The following imaging modalities can be used in the presence of a cholecystocutaneous fistula:

  • Ultrasonography (US)
  • Computed tomography (CT)
  • Fistulography
  • Cholangiography

US is useful for demonstrating gallstones, a thickened gallbladder adjacent to the anterior abdominal wall, and an overlying abdominal wall that is edematous as a consequence of inflammation. Occasionally, it can demonstrate the gallbladder herniating into the subcutaneous tissue. [54] Inflammation of the skin occasionally limits examination because of pain.

CT can demonstrate the unusual position of the gallbladder adhering to the anterior abdominal wall. It also demonstrates the presence of edema, as well as inflammation within the overlying tissue (see the image below). In the event of a malignancy, a heterogeneous mass may be visible.

Computed tomography (CT) scan demonstrating a gros Computed tomography (CT) scan demonstrating a grossly inflamed gallbladder with a stone within the gallbladder, with partial gallbladder herniation into overlying abdominal wall musculature, marked overlying tissue inflammation, and fistulous tract.
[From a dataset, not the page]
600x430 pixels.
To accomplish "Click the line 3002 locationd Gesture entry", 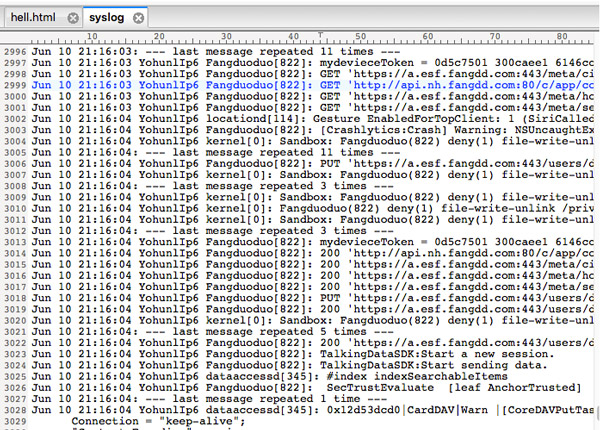I will click(313, 119).
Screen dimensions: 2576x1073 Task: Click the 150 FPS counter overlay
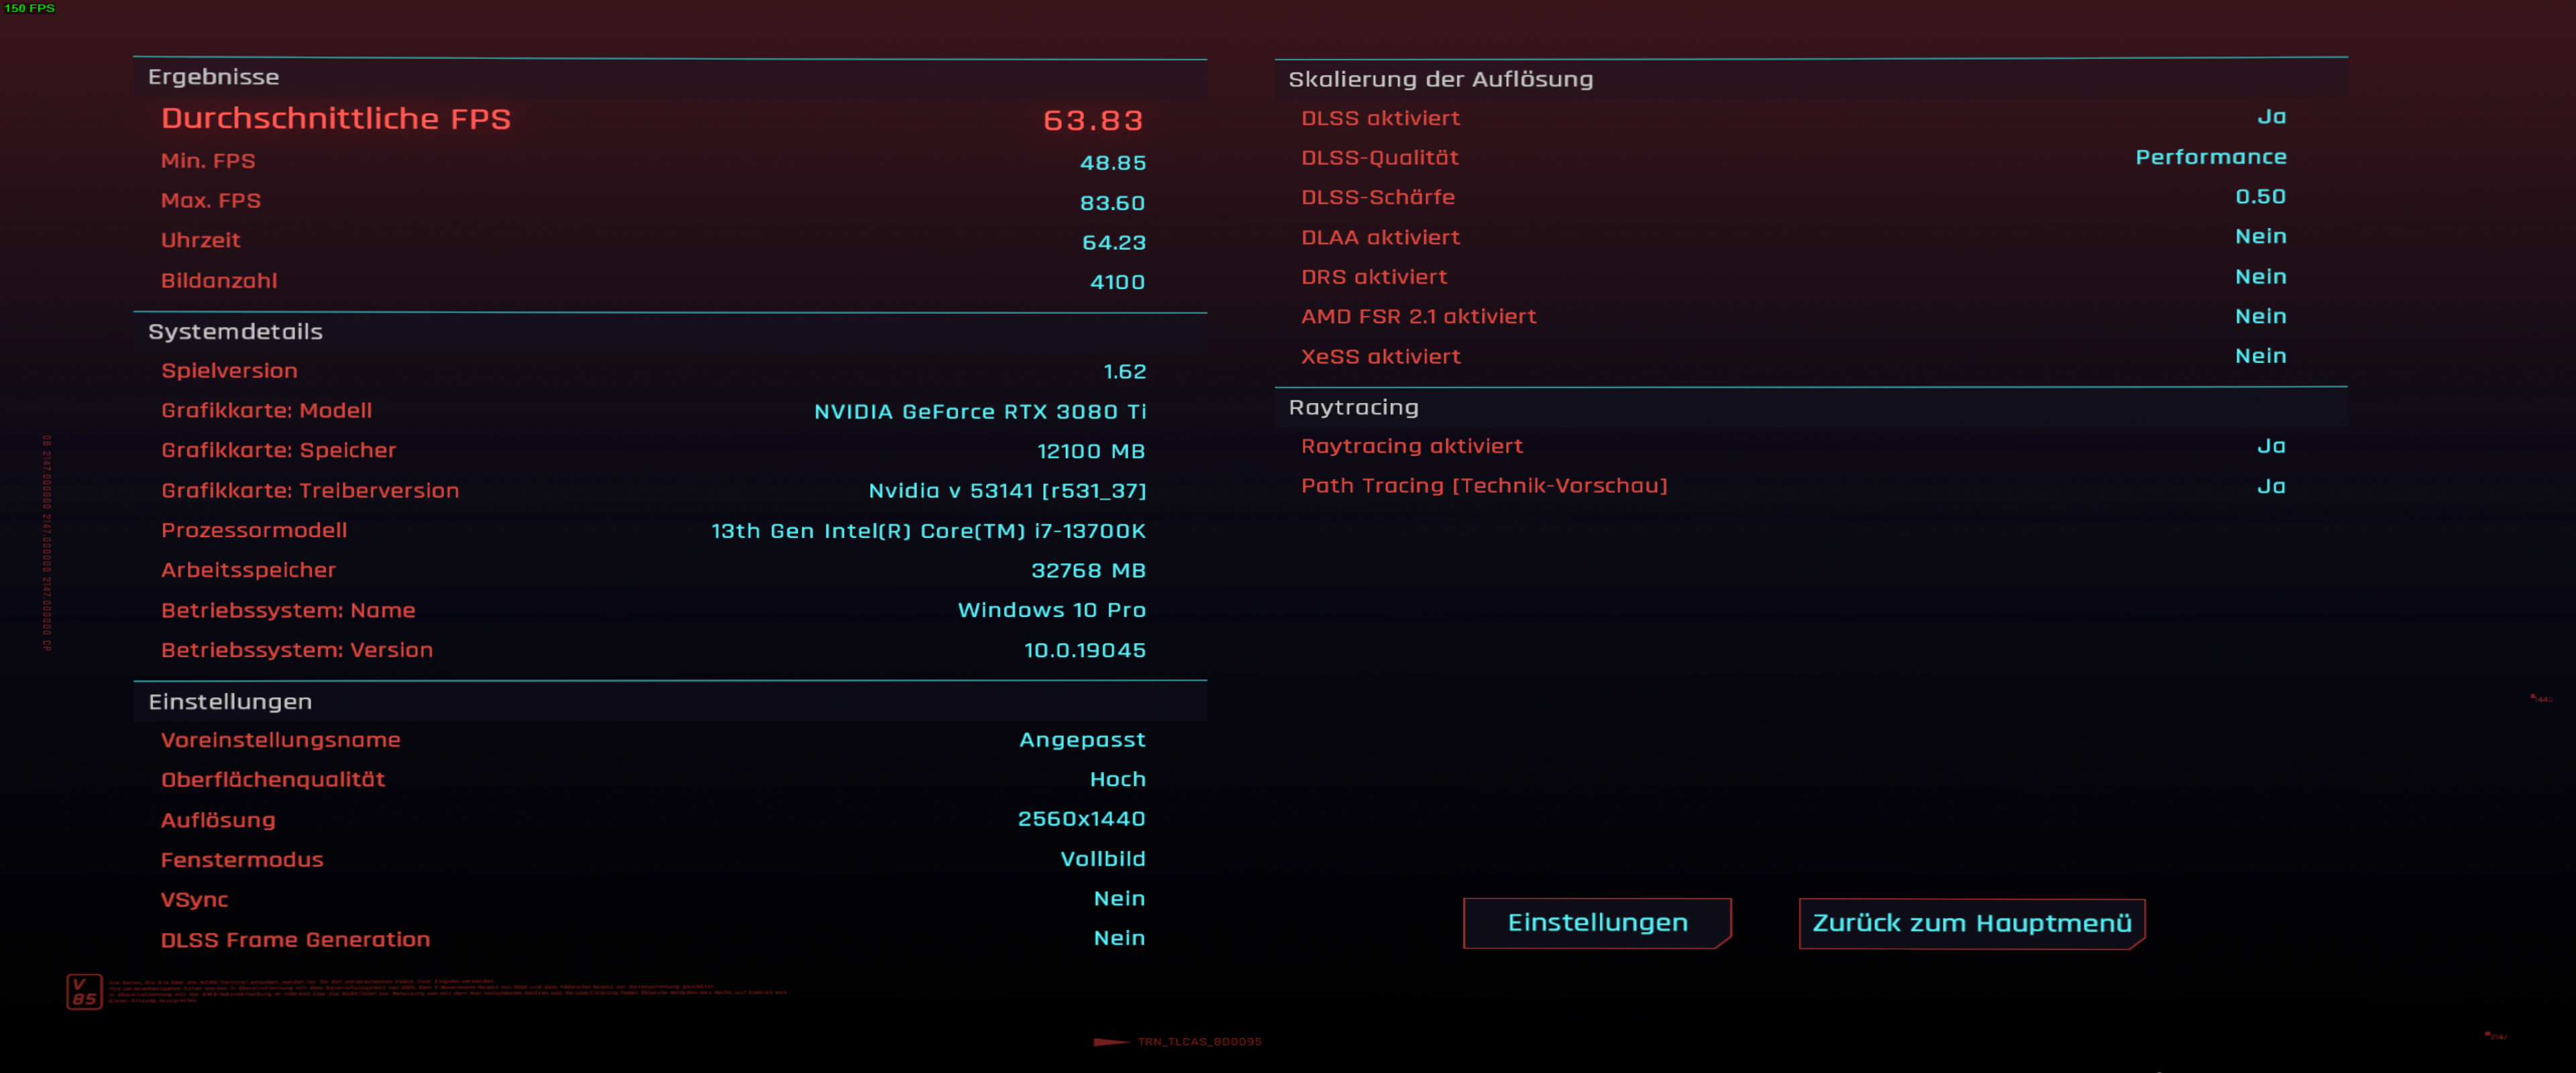pos(29,8)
Fistulography is useful in establishing the diagnosis. [71] The contrast demonstrates the tract and fills the gallbladder. In an unobstructed system, fistulography also demonstrates the common bile duct (CBD), allowing examination of biliary anatomy. Rarely, in the event of multiple fistulae, it demonstrates communication with other, neighboring viscera.

Cholangiography demonstrates biliary anatomy and excludes the concomitant presence of a CBD stone, which should be addressed during resection of the fistula and gallbladder. If the patient is to be treated conservatively, this is particularly important, in that an obstructed CBD can prevent spontaneous fistula closure.